— start of Provided text —

# 70-200mm f2.8 II with 2x TC good?



## mreco99 (Oct 8, 2011)

Hi

Any one happy with the results from the 70-200mm f2.8 II with 2x TC at 400mm? on say a 5dmk2
I like the 70-300L but its a fair bit shorter on a FF than im used to on a 1.6 crop

Bear in mind im coming from a 450d and a 70-300mm non L
I know the 70-200 with 2x tc on 5dmk2 wont quite get me the same reach as the 300 on the 450d, but not far off.
Just planning my upgrade path for better IQ

thanks


----------



## neuroanatomist (Oct 9, 2011)

Decent. Not as good as any Canon lens which natively reaches 400mm, but you can get acceptable results.

Here's a shot with the combo on my 7D:




EOS 7D, EF 70-200mm f/2.8L II IS USM + EF 2x II Extender @ 400mm, 1/160 s, f/5.6, ISO 3200


----------



## mreco99 (Oct 9, 2011)

looks good thanks, I should notice better IQ with that upgrade right over my existing? even with using the TC?


----------



## neuroanatomist (Oct 9, 2011)

The 70-200 II + 2x (II or III) will definitely deliver better IQ than the non-L 70-300, on any body.


----------



## pelebel (Oct 11, 2011)

neuroanatomist said:


> The 70-200 II + 2x (II or III) will definitely deliver better IQ than the non-L 70-300, on any body.



Yes, better IQ. Here's a quote from Slrgear.com : "With the Extender attached, sharpness is noticeably reduced. You'll never get tack-sharp results with the 2x II Extender attached: at f/5.6, the lens produced images of only moderate sharpness, with some improvement stopped down. Images at f/8, f/11 and f/16 show essentially the same level of sharpness, good but not great, and then things soften up again as the lens is stopped down to f/32 or smaller. At f/45 and especially f/64, things get pretty fuzzy."

http://www.slrgear.com/reviews/showproduct.php/product/434/cat/62

And their review about the 70-300 : http://www.slrgear.com/reviews/showproduct.php/product/253/cat/11

But you see the sharpness might not be as different, depending on your aperture.


----------



## dr croubie (Oct 12, 2011)

The 70-200 f/4 L IS with 1.4x TC compared to the 70-300L is a very tough call, the 70-300L is only a smidge sharper.
Then take into account 70-200 f/2.8L IS II is a bit sharper than the f/4 (esp on the FF edges).

— end of Provided text —

# The problem
In the forum thread about the 70-200mm lens with a 2x extender, what ISO setting is listed for the sample shot? Please answer in a few words. The data that comes next has no connection to the forum thread.

— start of Data extract —

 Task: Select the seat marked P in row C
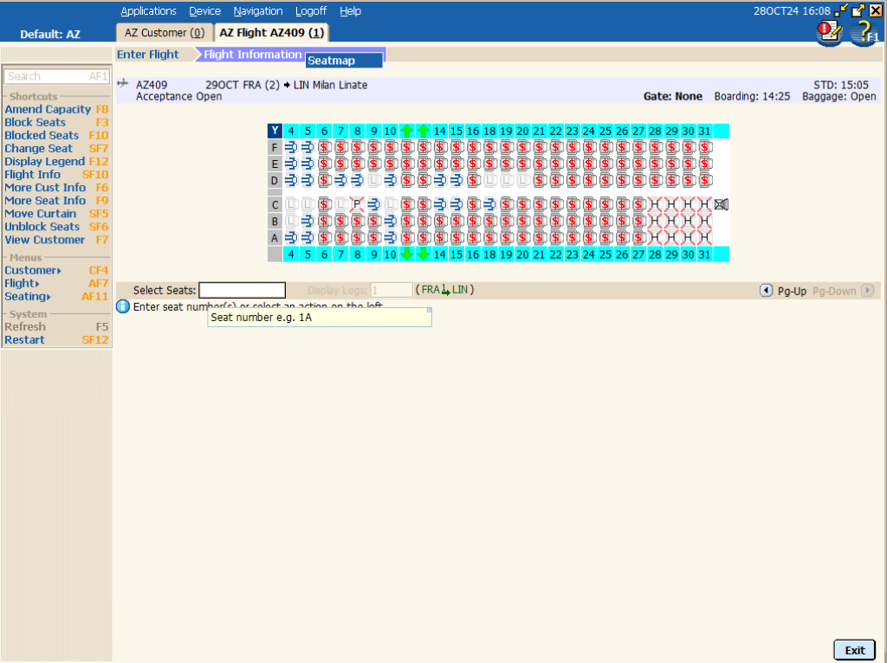pyautogui.click(x=357, y=204)
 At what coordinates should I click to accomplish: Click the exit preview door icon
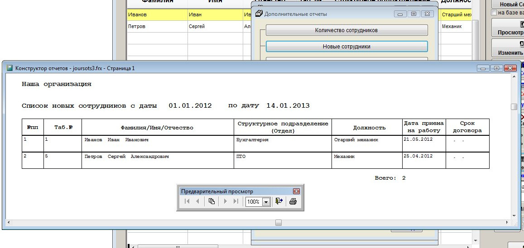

— end of Data extract —

# Exercise response
ISO 3200.